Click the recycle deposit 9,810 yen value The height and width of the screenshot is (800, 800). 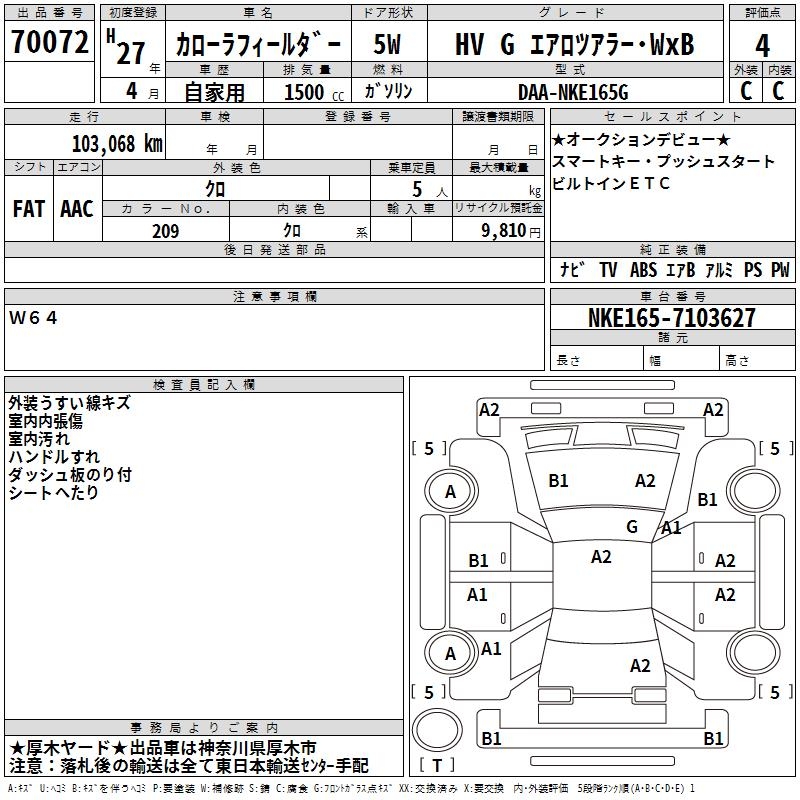tap(511, 231)
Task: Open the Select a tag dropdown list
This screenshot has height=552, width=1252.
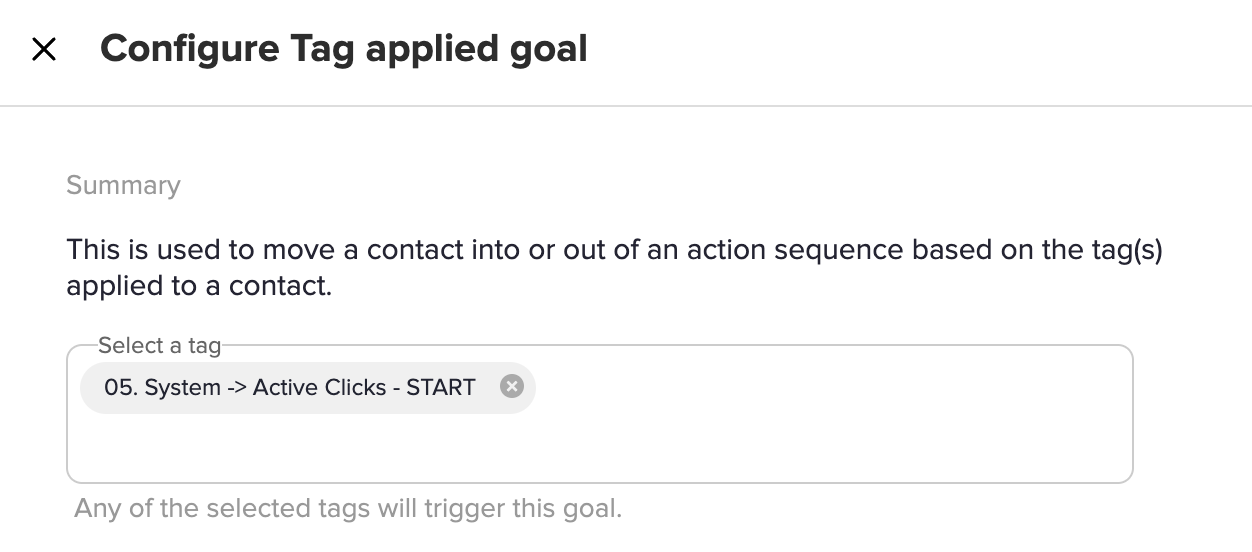Action: (x=600, y=414)
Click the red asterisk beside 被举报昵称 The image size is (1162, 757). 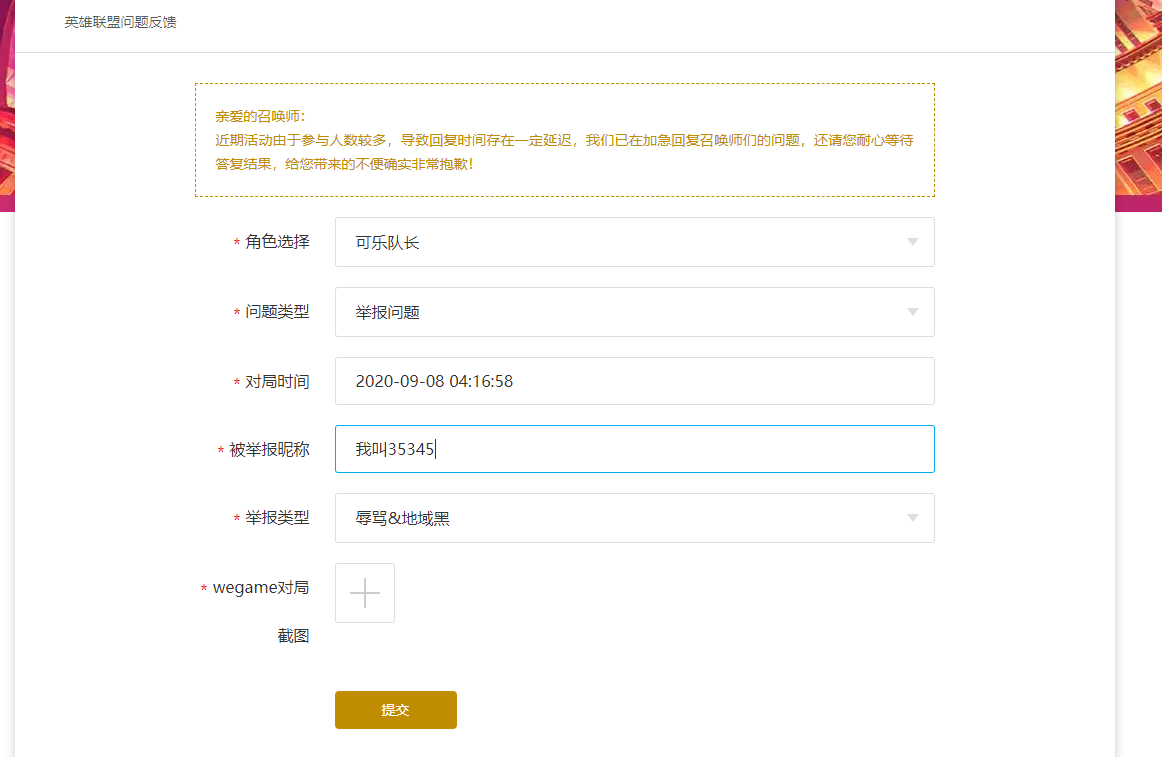[219, 449]
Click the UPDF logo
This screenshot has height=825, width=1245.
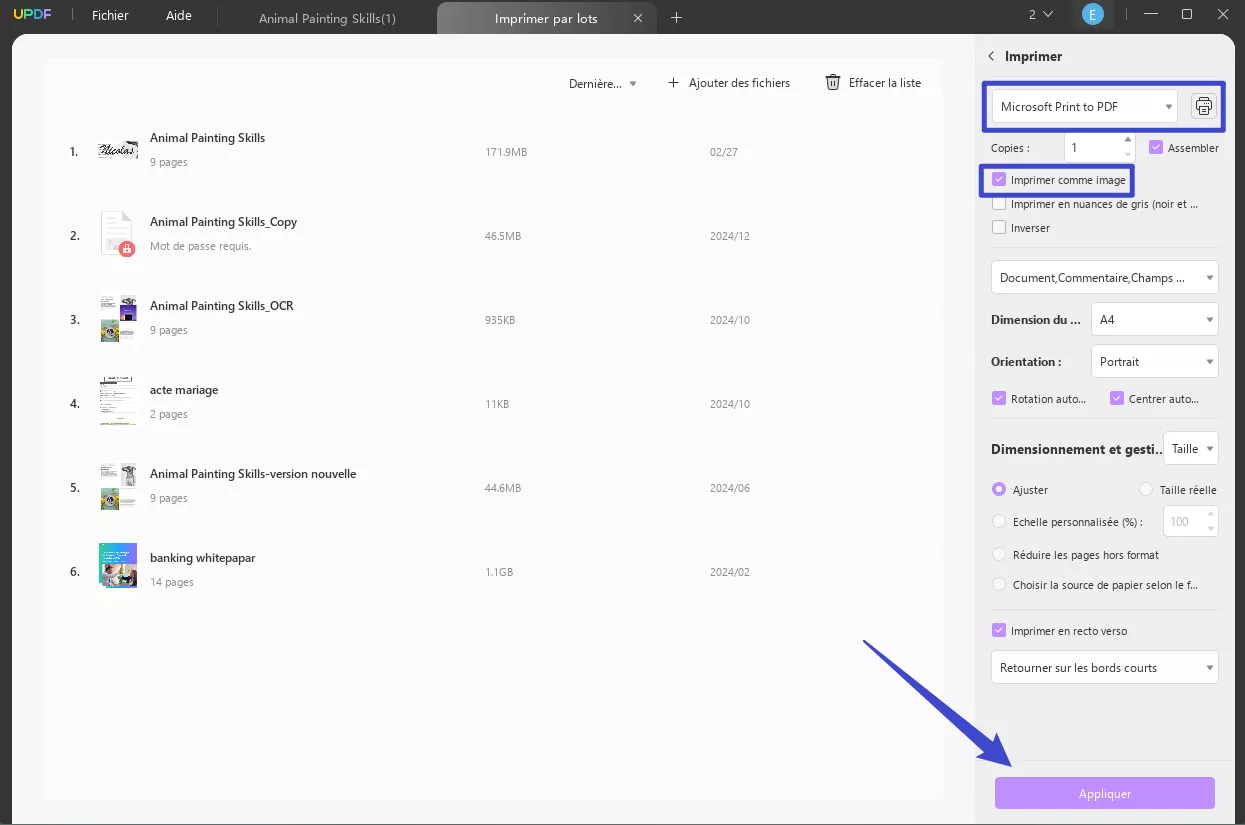point(32,15)
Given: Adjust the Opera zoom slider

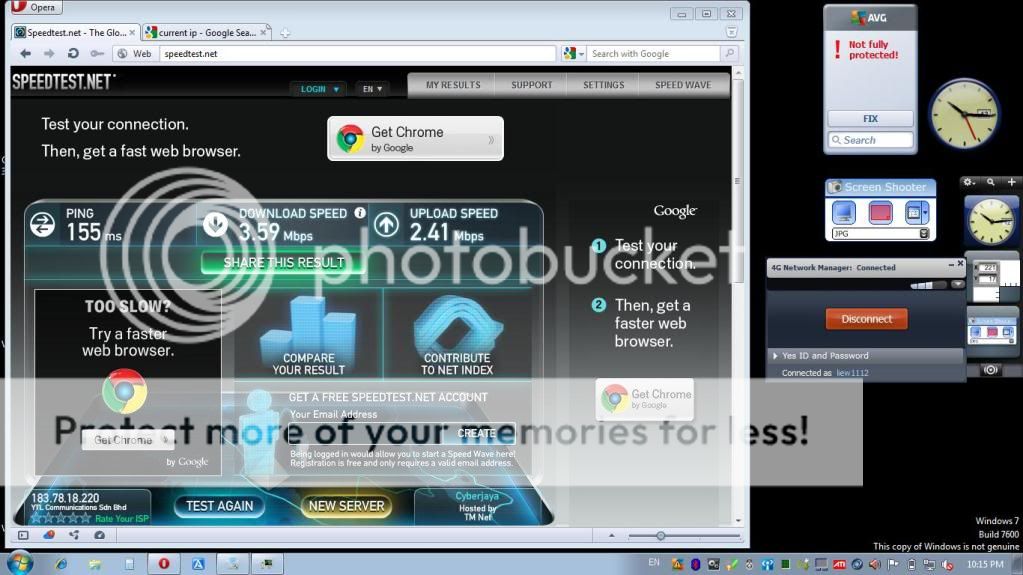Looking at the screenshot, I should (660, 536).
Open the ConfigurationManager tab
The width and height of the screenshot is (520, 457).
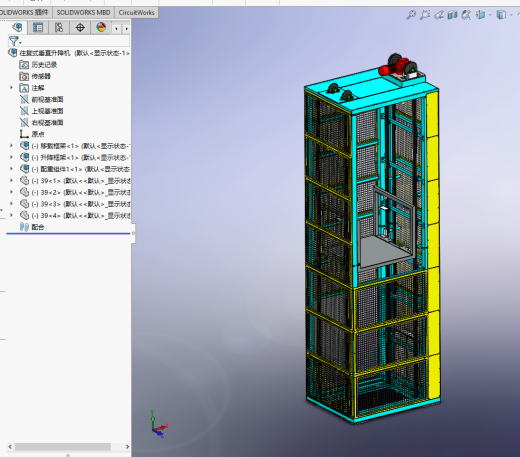click(59, 27)
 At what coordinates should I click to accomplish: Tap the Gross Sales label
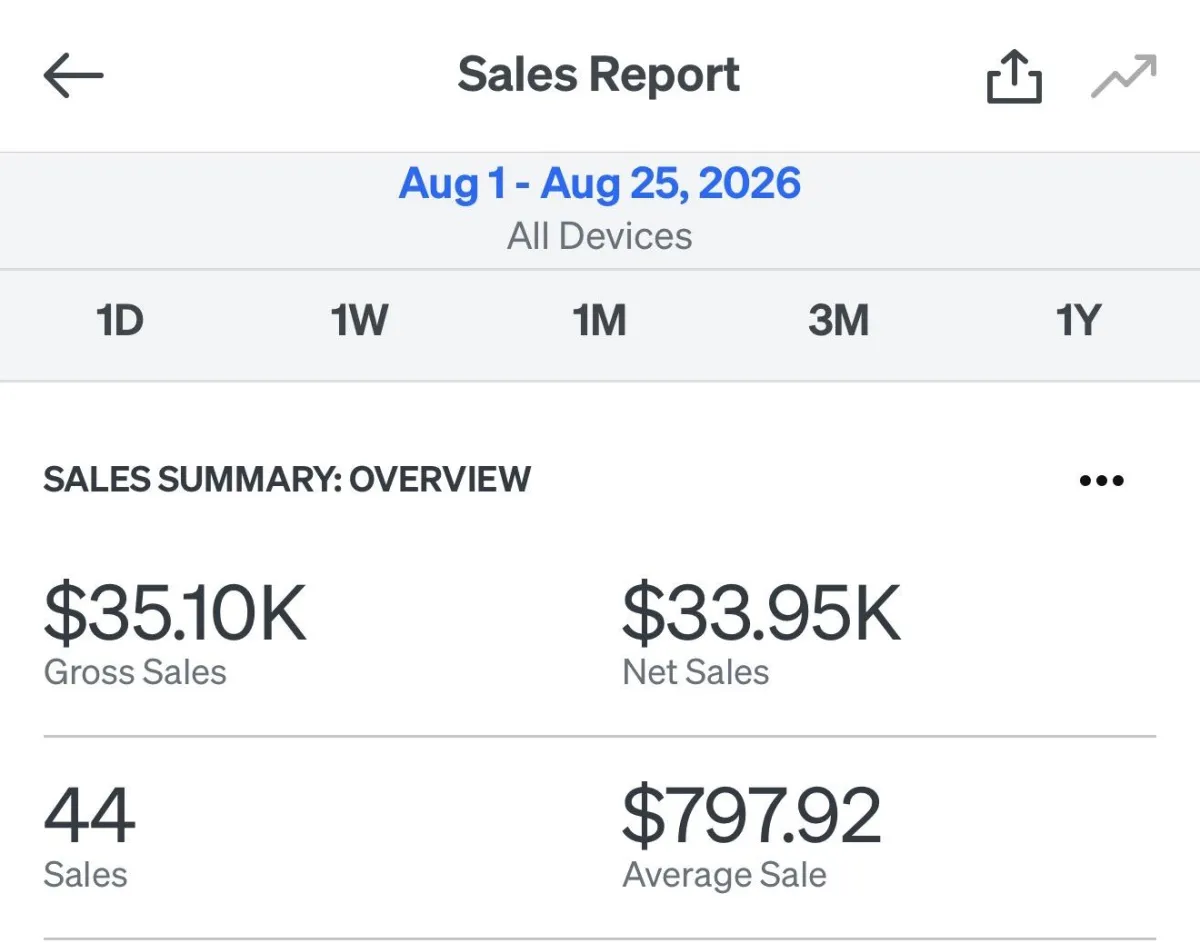(135, 672)
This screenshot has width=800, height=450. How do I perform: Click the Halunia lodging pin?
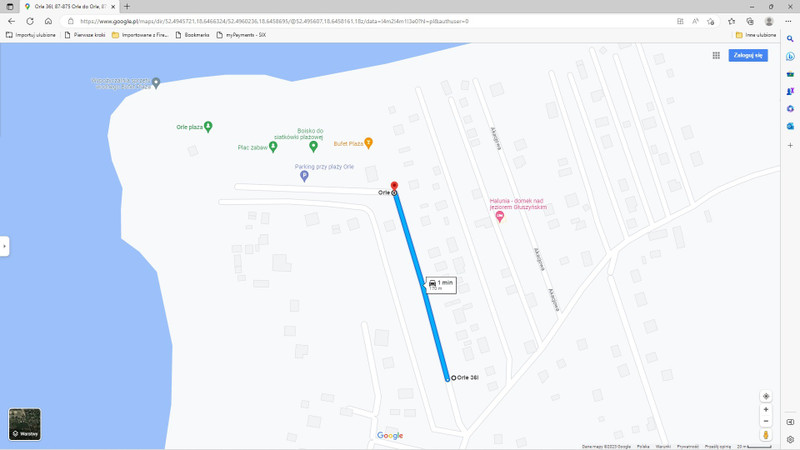pos(499,217)
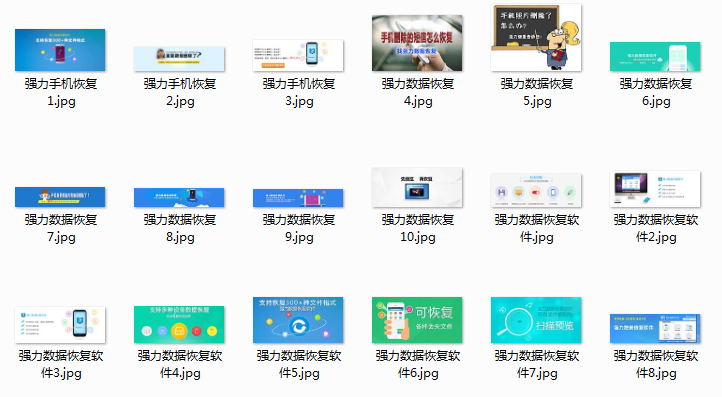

#### THE PROBLEM:
Leave every picture out and print exactly the lines from the one that contains "The width and" through the last line of the material above.

#### RESPONSE TO THIS TASK:
The width and height of the screenshot is (520, 457).
click(59, 27)
 At what coordinates should I click to accomplish: Tap the Gross Sales label
(135, 672)
This screenshot has width=800, height=450. How do I perform: Click the Halunia lodging pin?
pos(499,217)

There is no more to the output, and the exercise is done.